Ron Macklin: Recovering engineer. Yeah.
L. Scott Ferguson: Let’s get to the roots, man. Talk to me a little bit.
Ron Macklin: So like when I started out my father was an engineer. So I grew up with a world, like I was going to become an engineer. Right. And then I kept hanging out with my, my grandfather on the farm. And I love farming. I love being on the woods and [00:03:00] being in the trees and working on stuff, right?
And then I studied farming in agriculture for one semester and I go, Ooh, I don’t wanna do that. Right? No, no, that’s not my game. So I go, well fall back to engineering. And then I went and learned all the engineering, got a degree in engineering, but I was able to recover. ’cause engineers, like they’re in a world of like, these things are things and things are real and things are fixed and permanent and I’m more of a language guy.
Like, like we make up stories. In fact. We can bring languages generative. My favorite line is like, and on the third day, God said, let there be light. He didn’t say, oh, and there’s the light. Right. He goes, no, he said, let there be light. And I hold language as generative and it’s kind of different than engineering.
So I always called myself a recovering engineer because what is important to me is not the piece of equipment. Outside of us, right? That’s the stories we have in our head. I why the podcast is called that and how we can relate [00:04:00] to each other and be open and trusting and really authentic with each other, which authentic is like you’re authoring your life.
You’re responsible and creating and authoring your life. And now we can do that with another person like we’re going to do here today.
L. Scott Ferguson: Yeah.
Ron Macklin: And, and what you produce is amazing.
L. Scott Ferguson: Yeah, what we’re going to put out here is it’s going to be just straight fire. So the engineer, I got kind of funny stories with engineers because I was a real estate broker for 20 years and with all due respect, engineers would be the worst clients to have.
I mean, they always had perfect credit. They always got the best rates. They always found a house quickly, right? But it was the contract dude. They would read every word. We’re in it and that I learned to get along with some of my greatest clients were engineers. Some of my best coaching clients are engineers.
So it was just a lot of, I just had to throw that little humor out there, brother.

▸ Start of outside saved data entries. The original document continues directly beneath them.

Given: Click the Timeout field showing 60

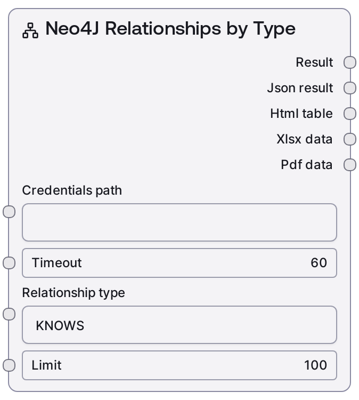Looking at the screenshot, I should (179, 263).
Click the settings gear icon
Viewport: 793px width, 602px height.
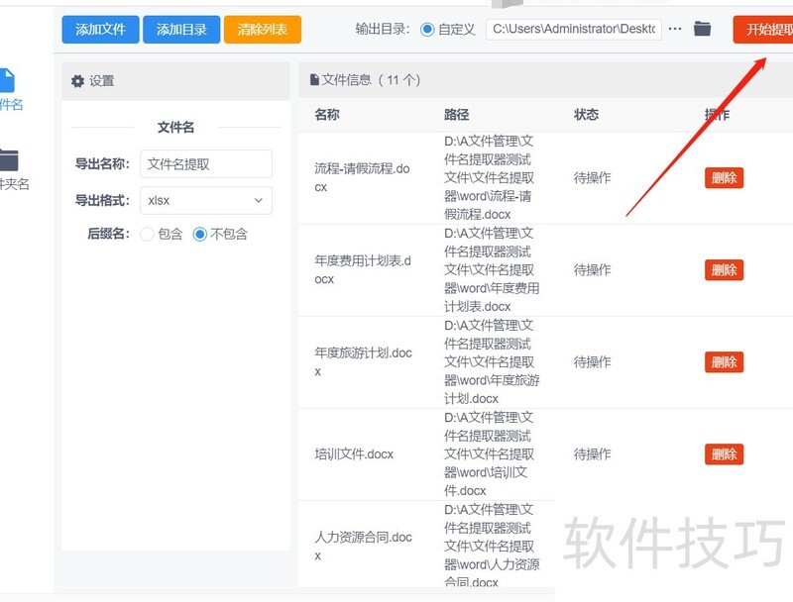tap(77, 81)
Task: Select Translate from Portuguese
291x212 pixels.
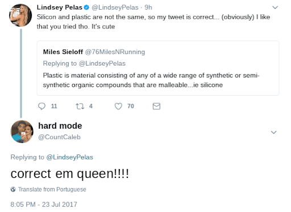Action: pyautogui.click(x=52, y=189)
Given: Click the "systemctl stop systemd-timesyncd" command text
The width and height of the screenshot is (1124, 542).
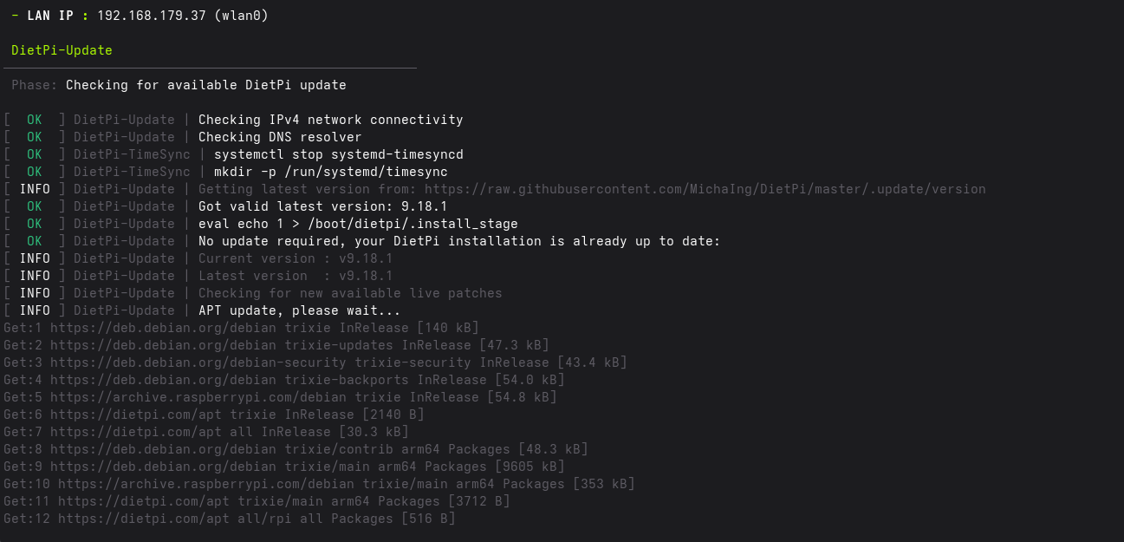Looking at the screenshot, I should pyautogui.click(x=338, y=154).
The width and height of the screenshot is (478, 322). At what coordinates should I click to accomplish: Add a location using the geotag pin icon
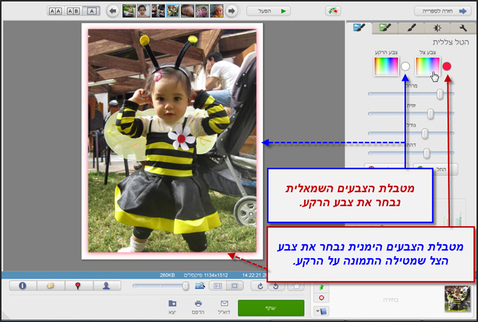77,285
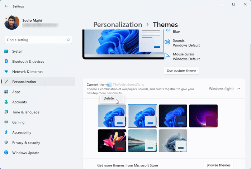The width and height of the screenshot is (251, 169).
Task: Pick the colorful flower dark theme thumbnail
Action: 112,141
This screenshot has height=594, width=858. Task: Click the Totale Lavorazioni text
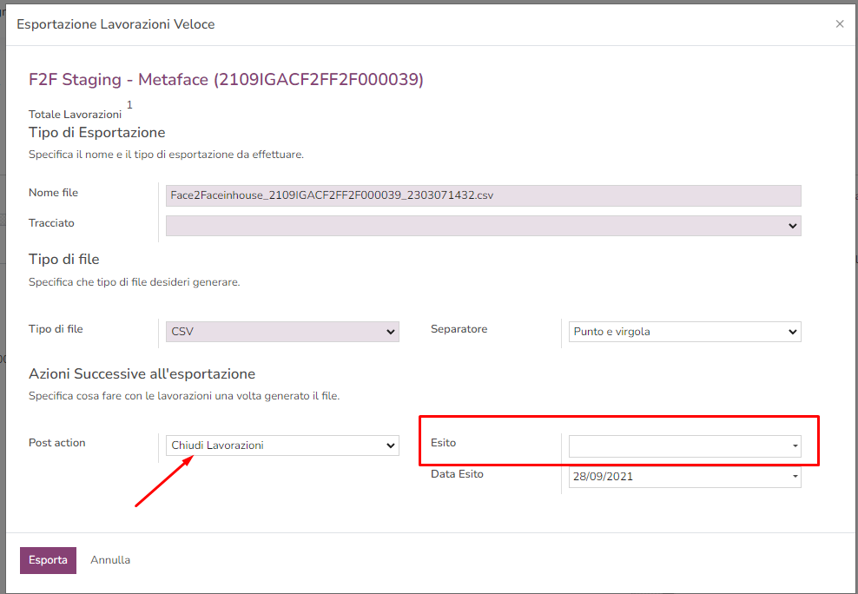75,115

Ron Macklin: No, I, I get it. I, I was surrounded and been around engineers my entire life. [00:05:00] Coached many of them, managed many of them, led many of them. And it’s They, they can struggle with the whole space of, it’s just stories, man.
Right. Technology is the story in your head that enables you to do something. Yes. And they go, Whoa,
L. Scott Ferguson: love that
Ron Macklin: thought of that man. Like I was shocked them. I go, yeah. So as if you leave a company, you take the technology that you have in your head with you. Yes,
L. Scott Ferguson: absolutely. And that’s
Ron Macklin: the stories that are in your head.
I
L. Scott Ferguson: love it. I love it. So many people. Listen to themselves, right? Instead of kind of talking to themselves And a lot of my clients they kind of get stuck with that and I love Like you actually did one a while back about kind of something like that in one of your shows And I just really picked up on that and it’s something that I learned from my friend john gordon wrote the energy bus and stuff like that, but that was just amazing So what are you a consultant coach coach sultan?
Like what is kind of your role in that [00:06:00] coach?
Ron Macklin: Coach Sultans. Yeah. Well, I’m a coach. It’s like, yeah, I am a coach. Now, sometimes I call myself a guide because it’s a little different distinction between coaching guide, but I am, I am a guide. So I normally business owners group owners, executives, this is my, my space that I coach.
But I also, because it’s like just to coach the one person in the top of the organization, Can be limiting. So we have our programs that we have in Macklin Connection enable like middle and like people to at the first level in, right. They can begin to learn those stories in a way that the whole organization can flip, but it takes the, like the top person has to say, we’re going to do this.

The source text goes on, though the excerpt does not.